Exercise
Would you output the entries below only from the line containing "Insert Read More tag" through the line containing "Click the 12.14 price axis label", exactly as they stand and with both ends included?

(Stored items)
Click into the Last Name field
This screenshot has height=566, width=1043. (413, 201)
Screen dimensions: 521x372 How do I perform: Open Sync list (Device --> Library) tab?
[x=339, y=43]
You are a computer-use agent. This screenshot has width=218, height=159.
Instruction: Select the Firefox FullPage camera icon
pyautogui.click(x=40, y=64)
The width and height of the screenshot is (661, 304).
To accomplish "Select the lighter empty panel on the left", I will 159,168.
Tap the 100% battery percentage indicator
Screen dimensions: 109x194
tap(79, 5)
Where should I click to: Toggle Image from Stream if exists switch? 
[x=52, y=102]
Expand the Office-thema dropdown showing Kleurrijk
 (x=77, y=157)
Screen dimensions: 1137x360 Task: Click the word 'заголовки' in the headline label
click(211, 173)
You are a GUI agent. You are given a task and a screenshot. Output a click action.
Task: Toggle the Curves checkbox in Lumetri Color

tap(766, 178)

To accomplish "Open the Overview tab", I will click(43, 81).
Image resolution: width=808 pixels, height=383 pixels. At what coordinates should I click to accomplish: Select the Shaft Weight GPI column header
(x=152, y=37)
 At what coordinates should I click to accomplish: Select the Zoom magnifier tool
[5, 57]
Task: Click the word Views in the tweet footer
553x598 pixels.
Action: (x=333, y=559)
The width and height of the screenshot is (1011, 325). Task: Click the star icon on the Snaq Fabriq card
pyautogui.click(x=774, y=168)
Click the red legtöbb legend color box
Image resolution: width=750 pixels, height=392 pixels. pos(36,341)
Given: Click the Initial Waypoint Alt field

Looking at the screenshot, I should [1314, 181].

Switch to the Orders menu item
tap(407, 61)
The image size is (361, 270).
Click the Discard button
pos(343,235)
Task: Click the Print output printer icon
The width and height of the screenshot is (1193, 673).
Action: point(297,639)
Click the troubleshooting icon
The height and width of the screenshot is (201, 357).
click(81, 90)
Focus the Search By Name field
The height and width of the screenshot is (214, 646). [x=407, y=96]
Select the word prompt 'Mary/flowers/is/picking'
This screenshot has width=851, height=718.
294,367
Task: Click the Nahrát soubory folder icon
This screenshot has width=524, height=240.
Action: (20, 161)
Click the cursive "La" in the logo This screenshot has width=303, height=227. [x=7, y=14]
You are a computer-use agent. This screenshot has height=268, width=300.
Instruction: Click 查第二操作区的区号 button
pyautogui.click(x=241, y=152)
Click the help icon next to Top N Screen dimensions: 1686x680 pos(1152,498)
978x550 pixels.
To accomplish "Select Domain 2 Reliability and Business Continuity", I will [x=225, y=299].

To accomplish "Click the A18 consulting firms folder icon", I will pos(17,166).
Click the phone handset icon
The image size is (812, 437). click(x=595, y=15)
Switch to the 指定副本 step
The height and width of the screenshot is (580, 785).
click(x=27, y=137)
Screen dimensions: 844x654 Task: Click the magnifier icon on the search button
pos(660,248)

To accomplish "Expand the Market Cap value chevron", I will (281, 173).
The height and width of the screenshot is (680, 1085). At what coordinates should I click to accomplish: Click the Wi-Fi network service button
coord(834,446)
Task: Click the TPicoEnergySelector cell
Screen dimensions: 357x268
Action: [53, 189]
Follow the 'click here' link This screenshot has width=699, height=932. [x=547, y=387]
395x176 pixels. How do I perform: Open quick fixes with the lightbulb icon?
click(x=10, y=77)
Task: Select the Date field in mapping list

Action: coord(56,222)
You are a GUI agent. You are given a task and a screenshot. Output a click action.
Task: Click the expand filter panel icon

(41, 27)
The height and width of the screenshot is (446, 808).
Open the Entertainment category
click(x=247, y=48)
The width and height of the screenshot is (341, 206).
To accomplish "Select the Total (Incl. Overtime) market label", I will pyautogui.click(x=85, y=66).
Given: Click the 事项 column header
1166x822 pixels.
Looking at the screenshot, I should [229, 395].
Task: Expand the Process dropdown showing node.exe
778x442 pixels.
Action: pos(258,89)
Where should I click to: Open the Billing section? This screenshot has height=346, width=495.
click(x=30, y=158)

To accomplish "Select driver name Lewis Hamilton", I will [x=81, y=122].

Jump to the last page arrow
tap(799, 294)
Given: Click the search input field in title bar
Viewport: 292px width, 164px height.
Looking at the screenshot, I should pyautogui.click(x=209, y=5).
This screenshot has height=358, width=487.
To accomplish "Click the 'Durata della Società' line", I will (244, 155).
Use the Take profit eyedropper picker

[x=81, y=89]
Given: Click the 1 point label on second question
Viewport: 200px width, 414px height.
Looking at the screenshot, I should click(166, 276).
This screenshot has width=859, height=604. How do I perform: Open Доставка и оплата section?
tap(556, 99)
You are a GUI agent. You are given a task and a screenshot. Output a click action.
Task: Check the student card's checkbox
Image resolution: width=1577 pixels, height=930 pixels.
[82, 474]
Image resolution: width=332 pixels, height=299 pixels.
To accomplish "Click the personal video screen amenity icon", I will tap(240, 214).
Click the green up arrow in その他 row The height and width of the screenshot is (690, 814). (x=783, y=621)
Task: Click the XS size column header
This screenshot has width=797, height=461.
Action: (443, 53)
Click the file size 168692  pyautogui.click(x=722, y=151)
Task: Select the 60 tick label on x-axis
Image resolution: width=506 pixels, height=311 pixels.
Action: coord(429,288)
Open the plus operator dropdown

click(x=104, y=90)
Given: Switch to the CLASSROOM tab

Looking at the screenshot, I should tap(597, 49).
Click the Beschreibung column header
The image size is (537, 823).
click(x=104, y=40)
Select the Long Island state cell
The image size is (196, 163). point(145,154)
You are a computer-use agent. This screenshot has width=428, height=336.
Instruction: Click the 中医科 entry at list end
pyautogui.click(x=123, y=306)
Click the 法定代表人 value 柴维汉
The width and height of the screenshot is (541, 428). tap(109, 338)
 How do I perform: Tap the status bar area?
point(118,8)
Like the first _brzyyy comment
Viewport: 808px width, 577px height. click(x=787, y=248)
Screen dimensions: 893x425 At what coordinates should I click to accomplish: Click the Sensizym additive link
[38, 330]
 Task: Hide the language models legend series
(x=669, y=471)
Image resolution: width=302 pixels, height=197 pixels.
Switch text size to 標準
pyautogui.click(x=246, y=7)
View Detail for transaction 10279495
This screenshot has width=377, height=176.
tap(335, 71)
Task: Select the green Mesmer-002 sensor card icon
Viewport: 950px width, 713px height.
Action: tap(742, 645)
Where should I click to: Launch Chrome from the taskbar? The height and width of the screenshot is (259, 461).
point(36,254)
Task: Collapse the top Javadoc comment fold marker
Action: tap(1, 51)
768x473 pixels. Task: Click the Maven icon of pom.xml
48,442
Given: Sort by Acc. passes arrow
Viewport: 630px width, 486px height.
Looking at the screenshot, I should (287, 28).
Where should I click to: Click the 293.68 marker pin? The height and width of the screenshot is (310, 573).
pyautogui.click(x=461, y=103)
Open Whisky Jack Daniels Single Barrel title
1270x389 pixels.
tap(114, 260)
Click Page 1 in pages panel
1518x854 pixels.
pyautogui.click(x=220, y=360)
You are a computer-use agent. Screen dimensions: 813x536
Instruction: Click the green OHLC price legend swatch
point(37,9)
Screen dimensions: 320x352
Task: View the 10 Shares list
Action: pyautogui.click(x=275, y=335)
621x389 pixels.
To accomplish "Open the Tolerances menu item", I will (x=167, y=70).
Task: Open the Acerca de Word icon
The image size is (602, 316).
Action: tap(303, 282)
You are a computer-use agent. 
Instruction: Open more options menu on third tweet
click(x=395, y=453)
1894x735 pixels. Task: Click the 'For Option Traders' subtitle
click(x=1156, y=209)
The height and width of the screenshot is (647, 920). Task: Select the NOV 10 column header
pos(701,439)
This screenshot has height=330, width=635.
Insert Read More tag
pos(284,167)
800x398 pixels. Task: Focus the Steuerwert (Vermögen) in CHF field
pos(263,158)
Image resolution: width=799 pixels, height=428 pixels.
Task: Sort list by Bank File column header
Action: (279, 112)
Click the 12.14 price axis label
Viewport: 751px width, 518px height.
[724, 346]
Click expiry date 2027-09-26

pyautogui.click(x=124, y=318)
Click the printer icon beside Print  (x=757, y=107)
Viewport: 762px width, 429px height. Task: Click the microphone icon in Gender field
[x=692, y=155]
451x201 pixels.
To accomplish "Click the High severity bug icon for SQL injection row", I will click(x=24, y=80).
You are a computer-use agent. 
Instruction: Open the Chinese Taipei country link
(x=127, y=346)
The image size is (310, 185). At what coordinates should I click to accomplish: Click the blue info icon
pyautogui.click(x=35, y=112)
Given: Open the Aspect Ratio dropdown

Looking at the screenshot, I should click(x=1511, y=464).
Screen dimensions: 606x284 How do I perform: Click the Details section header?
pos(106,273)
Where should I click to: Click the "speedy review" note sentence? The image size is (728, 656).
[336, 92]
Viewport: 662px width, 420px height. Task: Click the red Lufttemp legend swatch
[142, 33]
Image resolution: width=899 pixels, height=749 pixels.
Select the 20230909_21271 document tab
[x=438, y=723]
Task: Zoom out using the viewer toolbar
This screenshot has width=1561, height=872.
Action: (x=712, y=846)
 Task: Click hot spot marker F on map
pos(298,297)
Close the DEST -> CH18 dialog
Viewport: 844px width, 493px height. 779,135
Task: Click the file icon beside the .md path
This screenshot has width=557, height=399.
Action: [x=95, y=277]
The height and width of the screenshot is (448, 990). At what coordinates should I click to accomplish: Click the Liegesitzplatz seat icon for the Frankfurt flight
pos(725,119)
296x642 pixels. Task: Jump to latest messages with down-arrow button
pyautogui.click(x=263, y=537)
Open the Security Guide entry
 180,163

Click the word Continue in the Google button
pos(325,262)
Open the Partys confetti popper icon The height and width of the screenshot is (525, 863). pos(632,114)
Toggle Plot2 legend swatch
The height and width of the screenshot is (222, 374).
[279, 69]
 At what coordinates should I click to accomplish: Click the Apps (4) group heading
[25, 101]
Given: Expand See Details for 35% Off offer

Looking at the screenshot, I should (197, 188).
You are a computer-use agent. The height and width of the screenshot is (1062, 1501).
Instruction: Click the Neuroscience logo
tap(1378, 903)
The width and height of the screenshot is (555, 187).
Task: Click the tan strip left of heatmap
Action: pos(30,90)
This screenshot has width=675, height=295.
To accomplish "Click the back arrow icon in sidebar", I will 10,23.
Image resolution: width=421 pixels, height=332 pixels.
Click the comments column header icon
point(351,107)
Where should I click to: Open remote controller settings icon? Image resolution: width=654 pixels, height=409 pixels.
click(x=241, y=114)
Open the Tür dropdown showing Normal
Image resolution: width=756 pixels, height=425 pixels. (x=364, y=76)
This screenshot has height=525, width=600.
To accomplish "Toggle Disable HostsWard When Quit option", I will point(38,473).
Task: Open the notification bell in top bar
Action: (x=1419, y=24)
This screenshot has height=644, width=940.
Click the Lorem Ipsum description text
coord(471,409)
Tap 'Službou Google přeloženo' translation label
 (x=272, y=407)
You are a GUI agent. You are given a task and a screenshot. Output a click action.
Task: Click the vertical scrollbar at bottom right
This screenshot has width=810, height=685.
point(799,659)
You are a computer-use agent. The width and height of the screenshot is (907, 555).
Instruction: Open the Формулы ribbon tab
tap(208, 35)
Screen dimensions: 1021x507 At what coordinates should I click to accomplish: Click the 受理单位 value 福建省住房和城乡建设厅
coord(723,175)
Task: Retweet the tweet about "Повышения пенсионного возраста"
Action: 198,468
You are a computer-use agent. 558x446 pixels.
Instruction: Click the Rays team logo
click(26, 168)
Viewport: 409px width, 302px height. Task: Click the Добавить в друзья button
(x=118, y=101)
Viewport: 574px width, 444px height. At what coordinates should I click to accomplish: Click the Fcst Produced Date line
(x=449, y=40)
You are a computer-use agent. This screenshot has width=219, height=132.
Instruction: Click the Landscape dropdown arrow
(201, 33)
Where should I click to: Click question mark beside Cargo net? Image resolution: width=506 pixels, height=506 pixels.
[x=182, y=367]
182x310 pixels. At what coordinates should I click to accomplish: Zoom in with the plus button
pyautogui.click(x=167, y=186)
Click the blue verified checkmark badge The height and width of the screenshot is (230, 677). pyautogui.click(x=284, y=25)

Task solution
Insert Read More tag
pos(284,167)
800x398 pixels. Task: Focus the Steuerwert (Vermögen) in CHF field
pos(263,158)
Image resolution: width=799 pixels, height=428 pixels.
Task: Sort list by Bank File column header
Action: (279, 112)
Click the 12.14 price axis label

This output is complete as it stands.